+++ The input

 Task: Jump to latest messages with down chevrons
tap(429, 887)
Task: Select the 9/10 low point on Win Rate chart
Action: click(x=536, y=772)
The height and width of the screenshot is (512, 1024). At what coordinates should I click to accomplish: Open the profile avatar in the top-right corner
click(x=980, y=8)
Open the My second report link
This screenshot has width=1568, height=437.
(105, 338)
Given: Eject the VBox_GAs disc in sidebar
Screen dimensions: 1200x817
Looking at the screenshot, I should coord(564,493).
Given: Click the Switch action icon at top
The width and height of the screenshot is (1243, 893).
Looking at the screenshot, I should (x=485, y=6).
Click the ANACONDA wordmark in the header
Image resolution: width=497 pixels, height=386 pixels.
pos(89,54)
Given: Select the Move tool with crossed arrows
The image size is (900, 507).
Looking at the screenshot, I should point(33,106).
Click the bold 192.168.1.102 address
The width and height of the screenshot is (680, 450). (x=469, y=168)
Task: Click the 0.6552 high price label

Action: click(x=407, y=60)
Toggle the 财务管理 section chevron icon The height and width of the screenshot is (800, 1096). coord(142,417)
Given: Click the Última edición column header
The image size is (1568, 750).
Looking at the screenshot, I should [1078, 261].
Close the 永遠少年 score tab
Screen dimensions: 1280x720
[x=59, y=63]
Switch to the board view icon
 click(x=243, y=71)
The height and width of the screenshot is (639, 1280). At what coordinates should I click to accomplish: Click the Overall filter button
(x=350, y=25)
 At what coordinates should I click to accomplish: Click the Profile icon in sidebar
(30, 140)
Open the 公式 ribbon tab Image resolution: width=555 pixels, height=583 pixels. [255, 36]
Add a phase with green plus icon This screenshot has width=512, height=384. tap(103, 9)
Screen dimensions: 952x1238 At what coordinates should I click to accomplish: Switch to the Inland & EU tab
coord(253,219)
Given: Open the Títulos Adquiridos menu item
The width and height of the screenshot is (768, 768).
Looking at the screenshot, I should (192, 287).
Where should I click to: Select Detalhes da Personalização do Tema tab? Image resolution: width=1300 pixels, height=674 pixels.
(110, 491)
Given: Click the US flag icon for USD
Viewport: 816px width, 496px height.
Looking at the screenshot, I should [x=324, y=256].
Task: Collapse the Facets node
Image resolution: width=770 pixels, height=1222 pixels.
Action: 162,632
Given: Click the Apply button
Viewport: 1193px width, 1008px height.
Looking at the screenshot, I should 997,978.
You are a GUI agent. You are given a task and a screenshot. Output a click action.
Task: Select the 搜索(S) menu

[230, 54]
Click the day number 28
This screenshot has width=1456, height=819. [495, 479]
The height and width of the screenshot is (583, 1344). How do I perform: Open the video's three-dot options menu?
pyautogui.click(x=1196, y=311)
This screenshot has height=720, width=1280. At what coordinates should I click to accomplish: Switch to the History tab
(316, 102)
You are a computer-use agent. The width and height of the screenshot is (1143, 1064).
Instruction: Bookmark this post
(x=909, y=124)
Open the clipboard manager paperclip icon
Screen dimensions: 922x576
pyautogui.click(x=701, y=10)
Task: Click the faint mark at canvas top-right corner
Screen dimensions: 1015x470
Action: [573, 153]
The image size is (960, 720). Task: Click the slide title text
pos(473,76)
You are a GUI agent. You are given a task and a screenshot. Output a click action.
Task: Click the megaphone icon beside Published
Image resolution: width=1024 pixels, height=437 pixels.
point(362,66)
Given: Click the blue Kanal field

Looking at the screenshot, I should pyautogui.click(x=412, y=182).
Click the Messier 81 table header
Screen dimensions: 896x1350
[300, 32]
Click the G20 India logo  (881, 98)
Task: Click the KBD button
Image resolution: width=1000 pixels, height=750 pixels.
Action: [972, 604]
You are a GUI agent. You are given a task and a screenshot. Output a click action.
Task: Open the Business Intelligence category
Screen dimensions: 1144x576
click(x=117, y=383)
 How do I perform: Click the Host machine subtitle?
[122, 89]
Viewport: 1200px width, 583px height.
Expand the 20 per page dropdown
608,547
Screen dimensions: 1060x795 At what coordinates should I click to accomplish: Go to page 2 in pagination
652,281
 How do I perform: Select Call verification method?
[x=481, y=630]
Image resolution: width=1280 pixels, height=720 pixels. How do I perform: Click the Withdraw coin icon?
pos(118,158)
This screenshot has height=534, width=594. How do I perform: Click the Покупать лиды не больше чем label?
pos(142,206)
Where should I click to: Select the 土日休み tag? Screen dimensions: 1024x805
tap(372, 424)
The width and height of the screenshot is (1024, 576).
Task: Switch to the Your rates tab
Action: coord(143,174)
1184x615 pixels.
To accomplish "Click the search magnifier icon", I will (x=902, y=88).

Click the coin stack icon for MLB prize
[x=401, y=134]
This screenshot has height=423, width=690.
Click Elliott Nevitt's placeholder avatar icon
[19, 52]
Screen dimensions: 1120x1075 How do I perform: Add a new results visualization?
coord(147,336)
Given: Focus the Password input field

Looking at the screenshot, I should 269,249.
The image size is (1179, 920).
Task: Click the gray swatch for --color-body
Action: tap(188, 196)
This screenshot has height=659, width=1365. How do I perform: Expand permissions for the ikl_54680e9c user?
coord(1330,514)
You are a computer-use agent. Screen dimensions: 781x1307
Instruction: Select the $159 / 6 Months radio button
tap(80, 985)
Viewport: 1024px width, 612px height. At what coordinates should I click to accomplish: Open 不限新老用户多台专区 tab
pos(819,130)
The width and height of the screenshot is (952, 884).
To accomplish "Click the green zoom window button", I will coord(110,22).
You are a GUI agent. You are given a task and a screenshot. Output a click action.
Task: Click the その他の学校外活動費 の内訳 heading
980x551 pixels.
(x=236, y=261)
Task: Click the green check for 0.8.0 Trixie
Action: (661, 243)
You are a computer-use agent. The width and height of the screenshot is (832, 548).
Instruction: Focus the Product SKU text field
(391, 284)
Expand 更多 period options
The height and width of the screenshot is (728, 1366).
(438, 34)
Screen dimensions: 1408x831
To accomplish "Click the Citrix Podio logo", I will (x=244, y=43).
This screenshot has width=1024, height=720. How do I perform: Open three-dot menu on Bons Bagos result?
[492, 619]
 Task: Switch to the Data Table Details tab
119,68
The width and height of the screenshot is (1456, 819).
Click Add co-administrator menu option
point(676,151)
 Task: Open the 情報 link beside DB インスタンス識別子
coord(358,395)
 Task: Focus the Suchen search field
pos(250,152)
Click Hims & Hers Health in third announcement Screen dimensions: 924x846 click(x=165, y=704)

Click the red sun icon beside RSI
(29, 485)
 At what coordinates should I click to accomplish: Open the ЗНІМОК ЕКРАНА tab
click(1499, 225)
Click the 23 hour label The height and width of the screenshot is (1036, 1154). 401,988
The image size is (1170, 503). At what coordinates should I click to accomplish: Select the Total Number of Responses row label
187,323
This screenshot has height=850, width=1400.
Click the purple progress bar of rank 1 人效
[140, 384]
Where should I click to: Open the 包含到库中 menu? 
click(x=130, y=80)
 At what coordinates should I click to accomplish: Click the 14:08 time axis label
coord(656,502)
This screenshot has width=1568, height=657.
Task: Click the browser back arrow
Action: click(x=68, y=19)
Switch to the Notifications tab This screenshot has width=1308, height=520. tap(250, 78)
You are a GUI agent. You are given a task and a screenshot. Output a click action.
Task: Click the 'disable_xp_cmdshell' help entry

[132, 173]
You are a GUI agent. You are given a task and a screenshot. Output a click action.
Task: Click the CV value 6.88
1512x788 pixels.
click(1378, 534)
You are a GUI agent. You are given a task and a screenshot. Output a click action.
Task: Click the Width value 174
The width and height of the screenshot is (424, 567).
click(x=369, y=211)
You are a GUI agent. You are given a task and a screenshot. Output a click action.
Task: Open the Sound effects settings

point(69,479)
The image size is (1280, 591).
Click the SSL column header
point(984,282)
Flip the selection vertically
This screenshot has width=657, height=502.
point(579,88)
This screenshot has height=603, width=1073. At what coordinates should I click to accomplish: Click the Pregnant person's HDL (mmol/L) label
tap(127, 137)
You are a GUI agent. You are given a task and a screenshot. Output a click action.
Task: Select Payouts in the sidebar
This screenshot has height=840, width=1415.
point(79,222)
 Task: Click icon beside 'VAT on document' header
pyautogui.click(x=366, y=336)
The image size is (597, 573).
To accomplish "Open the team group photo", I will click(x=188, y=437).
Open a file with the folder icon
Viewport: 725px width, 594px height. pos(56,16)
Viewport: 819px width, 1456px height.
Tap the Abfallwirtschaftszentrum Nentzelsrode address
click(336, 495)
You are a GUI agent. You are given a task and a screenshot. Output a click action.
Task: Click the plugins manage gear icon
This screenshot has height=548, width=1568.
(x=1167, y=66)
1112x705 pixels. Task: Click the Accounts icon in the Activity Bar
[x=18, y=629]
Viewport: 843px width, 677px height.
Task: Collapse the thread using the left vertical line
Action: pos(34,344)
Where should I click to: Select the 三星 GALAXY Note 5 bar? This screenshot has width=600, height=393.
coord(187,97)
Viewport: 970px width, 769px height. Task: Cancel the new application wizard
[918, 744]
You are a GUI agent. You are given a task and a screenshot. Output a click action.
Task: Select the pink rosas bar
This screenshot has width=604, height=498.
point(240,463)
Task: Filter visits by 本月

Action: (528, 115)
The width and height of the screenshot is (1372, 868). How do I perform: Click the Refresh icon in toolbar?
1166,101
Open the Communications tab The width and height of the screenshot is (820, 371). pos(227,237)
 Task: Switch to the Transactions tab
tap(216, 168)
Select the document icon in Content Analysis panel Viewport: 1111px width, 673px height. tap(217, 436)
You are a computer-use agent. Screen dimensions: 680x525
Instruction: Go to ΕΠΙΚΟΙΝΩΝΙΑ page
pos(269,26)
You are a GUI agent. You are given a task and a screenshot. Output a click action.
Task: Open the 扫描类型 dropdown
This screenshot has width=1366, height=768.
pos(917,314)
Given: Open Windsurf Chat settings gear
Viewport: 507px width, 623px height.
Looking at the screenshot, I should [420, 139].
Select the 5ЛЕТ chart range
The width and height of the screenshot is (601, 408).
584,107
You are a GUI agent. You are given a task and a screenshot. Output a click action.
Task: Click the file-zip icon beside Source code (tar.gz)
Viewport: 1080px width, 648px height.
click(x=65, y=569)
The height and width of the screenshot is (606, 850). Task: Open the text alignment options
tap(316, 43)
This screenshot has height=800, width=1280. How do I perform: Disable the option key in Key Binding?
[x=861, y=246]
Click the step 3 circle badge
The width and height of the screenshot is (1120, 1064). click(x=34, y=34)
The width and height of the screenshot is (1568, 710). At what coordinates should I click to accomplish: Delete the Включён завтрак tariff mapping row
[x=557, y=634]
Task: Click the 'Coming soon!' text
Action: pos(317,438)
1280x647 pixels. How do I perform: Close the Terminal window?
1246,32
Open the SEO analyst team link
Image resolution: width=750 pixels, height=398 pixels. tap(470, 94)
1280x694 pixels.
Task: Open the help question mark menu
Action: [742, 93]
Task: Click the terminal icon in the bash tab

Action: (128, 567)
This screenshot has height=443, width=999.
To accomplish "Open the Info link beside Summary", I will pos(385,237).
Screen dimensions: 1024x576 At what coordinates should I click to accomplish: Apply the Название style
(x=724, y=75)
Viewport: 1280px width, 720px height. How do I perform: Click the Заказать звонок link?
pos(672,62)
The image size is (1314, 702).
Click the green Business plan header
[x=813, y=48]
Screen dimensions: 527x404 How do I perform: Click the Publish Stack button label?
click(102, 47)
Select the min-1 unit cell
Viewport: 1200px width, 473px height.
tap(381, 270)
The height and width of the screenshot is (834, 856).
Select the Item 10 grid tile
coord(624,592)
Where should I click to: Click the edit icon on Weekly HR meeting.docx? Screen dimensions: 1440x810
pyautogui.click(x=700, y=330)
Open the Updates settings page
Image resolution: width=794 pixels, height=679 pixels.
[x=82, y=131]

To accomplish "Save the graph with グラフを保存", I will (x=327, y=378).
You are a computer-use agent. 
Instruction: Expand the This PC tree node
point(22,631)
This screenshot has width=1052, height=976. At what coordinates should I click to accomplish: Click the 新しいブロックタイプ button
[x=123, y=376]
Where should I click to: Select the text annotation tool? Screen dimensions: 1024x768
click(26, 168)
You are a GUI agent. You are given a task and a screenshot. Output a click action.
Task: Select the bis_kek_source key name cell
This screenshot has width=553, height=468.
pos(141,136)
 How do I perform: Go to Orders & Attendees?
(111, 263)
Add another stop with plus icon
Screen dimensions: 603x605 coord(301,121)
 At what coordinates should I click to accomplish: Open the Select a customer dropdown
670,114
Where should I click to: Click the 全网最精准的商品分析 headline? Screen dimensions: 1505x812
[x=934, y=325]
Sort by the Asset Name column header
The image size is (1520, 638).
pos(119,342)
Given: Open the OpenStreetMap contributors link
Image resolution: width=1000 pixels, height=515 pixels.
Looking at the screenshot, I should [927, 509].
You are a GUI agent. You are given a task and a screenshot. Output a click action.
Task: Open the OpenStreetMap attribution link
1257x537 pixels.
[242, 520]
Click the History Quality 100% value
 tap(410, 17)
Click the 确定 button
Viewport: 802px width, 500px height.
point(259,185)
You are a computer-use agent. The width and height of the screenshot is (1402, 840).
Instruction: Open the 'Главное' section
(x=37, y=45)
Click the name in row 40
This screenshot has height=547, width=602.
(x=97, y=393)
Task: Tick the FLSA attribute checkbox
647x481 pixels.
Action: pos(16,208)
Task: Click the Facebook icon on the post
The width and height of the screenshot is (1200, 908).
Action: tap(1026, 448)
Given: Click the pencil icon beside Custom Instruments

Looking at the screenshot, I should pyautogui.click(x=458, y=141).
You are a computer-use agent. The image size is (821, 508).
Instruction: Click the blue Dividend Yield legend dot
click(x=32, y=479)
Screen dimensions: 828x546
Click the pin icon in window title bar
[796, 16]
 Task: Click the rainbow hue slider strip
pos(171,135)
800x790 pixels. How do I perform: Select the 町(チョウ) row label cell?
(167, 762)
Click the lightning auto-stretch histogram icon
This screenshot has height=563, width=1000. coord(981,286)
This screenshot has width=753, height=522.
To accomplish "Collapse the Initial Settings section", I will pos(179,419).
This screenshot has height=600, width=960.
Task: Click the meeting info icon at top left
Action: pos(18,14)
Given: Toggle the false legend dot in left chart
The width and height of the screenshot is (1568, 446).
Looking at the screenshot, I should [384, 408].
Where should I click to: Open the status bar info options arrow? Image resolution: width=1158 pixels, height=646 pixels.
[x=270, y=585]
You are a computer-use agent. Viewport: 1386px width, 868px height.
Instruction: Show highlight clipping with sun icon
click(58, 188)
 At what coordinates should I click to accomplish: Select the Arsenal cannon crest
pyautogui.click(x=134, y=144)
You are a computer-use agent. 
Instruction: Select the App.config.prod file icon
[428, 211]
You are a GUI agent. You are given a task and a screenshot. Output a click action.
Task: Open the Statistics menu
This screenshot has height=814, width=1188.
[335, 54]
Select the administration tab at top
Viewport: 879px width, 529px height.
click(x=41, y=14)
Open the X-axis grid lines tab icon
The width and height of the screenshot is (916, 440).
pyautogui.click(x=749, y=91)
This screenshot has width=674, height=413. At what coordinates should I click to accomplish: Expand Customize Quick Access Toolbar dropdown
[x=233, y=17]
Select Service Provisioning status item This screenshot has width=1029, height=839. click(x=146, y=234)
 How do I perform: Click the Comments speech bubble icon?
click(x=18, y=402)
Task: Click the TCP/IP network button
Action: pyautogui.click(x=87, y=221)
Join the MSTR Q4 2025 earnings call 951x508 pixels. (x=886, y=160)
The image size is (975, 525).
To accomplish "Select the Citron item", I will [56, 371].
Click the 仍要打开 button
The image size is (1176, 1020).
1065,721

++++++

:: Exercise ::
Restate the entries above word for word, beginning with their first line and ending with the line holding "Given: Click the Última edición column header"; omit everything else.

:: Exercise output ::
 Task: Jump to latest messages with down chevrons
tap(429, 887)
Task: Select the 9/10 low point on Win Rate chart
Action: click(x=536, y=772)
The height and width of the screenshot is (512, 1024). At what coordinates should I click to accomplish: Open the profile avatar in the top-right corner
click(x=980, y=8)
Open the My second report link
This screenshot has width=1568, height=437.
(105, 338)
Given: Eject the VBox_GAs disc in sidebar
Screen dimensions: 1200x817
Looking at the screenshot, I should coord(564,493).
Given: Click the Switch action icon at top
The width and height of the screenshot is (1243, 893).
Looking at the screenshot, I should (x=485, y=6).
Click the ANACONDA wordmark in the header
Image resolution: width=497 pixels, height=386 pixels.
pos(89,54)
Given: Select the Move tool with crossed arrows
The image size is (900, 507).
Looking at the screenshot, I should point(33,106).
Click the bold 192.168.1.102 address
The width and height of the screenshot is (680, 450). (x=469, y=168)
Task: Click the 0.6552 high price label

Action: click(x=407, y=60)
Toggle the 财务管理 section chevron icon The height and width of the screenshot is (800, 1096). coord(142,417)
Given: Click the Última edición column header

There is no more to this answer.